I have spoken before about the process of ‘becoming’. And it is to this that I want to surrender. I have no choice really because what I am doing is breaking me into a million tiny little pieces. But how? How do I reach into the deepest still beating part of my heart and bring it forth into the light? How do we touch that little part of ourselves that is Divine and allow it to lead? I am so used to putting my intellect before my heart. My mind over my body. But thinking has brought me to here. Again and again. There is no thinking my way out of this.

Nurturing
And what is nurturing?
I can tell you what it is not. It is not driving yourself daily to accomplish the impossible.

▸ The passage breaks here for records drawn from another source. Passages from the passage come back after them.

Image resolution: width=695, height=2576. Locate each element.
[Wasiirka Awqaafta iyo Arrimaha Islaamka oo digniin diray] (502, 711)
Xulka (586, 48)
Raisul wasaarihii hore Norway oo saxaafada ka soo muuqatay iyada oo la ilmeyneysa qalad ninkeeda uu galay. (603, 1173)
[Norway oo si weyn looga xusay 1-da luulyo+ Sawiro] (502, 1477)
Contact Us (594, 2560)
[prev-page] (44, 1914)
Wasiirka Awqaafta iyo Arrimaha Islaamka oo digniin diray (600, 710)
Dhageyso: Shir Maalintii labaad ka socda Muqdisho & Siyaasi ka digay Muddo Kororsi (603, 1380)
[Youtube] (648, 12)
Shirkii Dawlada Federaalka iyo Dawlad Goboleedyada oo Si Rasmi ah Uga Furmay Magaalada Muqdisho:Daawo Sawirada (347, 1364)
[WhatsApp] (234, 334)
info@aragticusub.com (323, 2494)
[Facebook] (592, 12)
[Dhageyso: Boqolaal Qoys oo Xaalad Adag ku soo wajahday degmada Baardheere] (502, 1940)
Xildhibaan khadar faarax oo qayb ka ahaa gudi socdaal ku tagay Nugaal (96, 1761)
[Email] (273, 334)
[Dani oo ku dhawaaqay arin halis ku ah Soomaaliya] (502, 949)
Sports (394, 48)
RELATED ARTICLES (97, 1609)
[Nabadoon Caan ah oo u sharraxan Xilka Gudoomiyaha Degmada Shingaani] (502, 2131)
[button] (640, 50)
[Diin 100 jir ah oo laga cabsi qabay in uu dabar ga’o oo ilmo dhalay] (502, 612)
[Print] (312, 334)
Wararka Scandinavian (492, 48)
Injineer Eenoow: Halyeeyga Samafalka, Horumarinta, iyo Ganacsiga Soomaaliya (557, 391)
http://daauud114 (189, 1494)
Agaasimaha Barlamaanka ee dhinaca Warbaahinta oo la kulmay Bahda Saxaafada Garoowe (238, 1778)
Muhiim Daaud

It is not running like a greyhound around the same well worn track after the same scabby rabbit who is always out of the reach of your snapping jaws. It is not trying to make yourself something that you aren’t and never were. But I cannot tell you what it is. I could reel off some trite magazine worthy observations about ‘time for you’ like having a long soak in a hot bath (my bath isn’t long enough to lie down in – why do they not build them with a sodding head rest for Gods sake?), or taking a mini-break (not when you are mini-broke), eating well and getting enough rest. But then what if you don’t cook well or just simply don’t enjoy cooking? What if your rest is held entirely in two chubby little hands over which your deepest desire to get a full 8 hours have no dominion? What if you truly don’t know what nourishes your deepest self? What then?

Nurturing does not come naturally to me. I’ve said this before. I can’t tell if its because I’m lazy (as I sometimes am) or because I am just lacking in energy and inclination (does that class as lazyness?). Right now, with so little time and energy and freedom, it feels like I have nothing left to give. I am having to learn about nurturing myself and my family one day at a time when I thought that it would all come so easily to me. I realise now that I simply don’t trust myself to be a good parent. I believe in instincts, just not mine.

* Sadness & Light

Acceptance.
So in this place of ‘no trust’ I sit. In this place of ‘self-loathing’ I wait. Inbetween these moments of sadness and light, I open. I wait to accept myself and this and it. And I know that nothing can truly change until acceptance seeps as deeply into my skin as the striving I wear like a tribal tattoo. I am unravelling and it feels raw and frightening and my skin feels blistered with all my shattered hopes and dreams. What comes out of this blistering darkness I wonder? I guess there’s only one way to find out.